As Tasmanian fruit competes directly with low-cost producer Chile, Simon said attracting a premium meant continuing to supply quality fruit that lived up to its reputation and the Tasmanian growers were working together to share learnings. 

“We still have a really good presence in the Hong Kong market and our customer over there has done a lot of work educating his customers and they look for our fruit because it does taste better,” Michelle said. 

She said they had also invested in rain covers for the last two years. “We want surety that at least our export blocks of cherries are going to be good quality,” she said. 

Jorden Distill and Damien Viney are optimistic about the evolution of the business. Photo: Jaqui Beven Photography

Future is in cider 

The return of Jorden and Damien to the business ushers in a fifth generation of the Langworthy and Viney families, who partnered to establish Spreyton Fresh in 1998. Heritage is very much part of the story, but Michelle said the business that Jorden carries into the next century will be far different from the one her great-grandparents began way back in the late 1800s. 
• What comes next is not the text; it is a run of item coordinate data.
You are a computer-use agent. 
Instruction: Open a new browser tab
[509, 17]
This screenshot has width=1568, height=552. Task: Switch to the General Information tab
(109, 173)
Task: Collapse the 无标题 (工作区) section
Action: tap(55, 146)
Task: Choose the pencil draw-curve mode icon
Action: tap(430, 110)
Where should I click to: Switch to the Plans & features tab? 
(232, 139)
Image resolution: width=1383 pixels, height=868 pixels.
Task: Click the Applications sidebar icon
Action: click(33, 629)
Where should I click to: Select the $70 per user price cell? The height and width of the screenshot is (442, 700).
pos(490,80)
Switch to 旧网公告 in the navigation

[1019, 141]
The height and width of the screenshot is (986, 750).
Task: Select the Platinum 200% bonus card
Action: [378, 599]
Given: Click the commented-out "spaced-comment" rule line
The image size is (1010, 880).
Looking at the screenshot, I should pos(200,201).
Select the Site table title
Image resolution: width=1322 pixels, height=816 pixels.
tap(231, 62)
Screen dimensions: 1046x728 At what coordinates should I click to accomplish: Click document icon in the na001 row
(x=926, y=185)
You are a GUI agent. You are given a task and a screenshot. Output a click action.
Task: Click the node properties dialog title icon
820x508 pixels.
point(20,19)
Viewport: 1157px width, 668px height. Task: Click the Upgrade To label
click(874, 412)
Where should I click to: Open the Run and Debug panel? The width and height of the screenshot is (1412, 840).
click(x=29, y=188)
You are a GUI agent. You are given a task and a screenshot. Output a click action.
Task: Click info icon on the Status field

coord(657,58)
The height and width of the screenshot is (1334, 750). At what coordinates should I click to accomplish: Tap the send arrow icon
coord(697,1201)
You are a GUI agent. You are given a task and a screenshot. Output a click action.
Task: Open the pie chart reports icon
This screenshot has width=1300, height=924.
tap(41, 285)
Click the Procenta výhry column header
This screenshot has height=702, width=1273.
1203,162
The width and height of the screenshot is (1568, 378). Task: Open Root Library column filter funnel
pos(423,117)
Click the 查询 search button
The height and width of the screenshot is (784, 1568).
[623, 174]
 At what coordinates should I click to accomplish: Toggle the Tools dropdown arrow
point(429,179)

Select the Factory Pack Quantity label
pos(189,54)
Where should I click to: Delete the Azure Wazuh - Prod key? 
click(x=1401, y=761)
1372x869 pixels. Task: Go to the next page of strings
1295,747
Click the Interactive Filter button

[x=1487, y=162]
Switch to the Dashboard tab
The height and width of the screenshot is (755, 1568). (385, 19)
“The future of this business is not going to be orcharding,” she said. “We will always grow something, but orcharding won’t be the main focus. The future of this business is going to be cider or something along those lines. 

“We are always thinking about the next thing that can make the business more vibrant and viable going forward. Jorden coming into the business is sensational; he’s our secret weapon!” 

Despite the outlook for fresh fruit, Jorden is optimistic about the business’s future and its ability to continue to evolve. 

“We’re lucky we have some really good managers and, with their help and Simon’s, I’m slowly learning the ropes,” he said. 

Given the business’s long history of evolution, where does he see Spreyton in the future? 

“I think there will be less apples grown here, and cider will make up more of the business, with juice going more to our cider and the local market,” he said.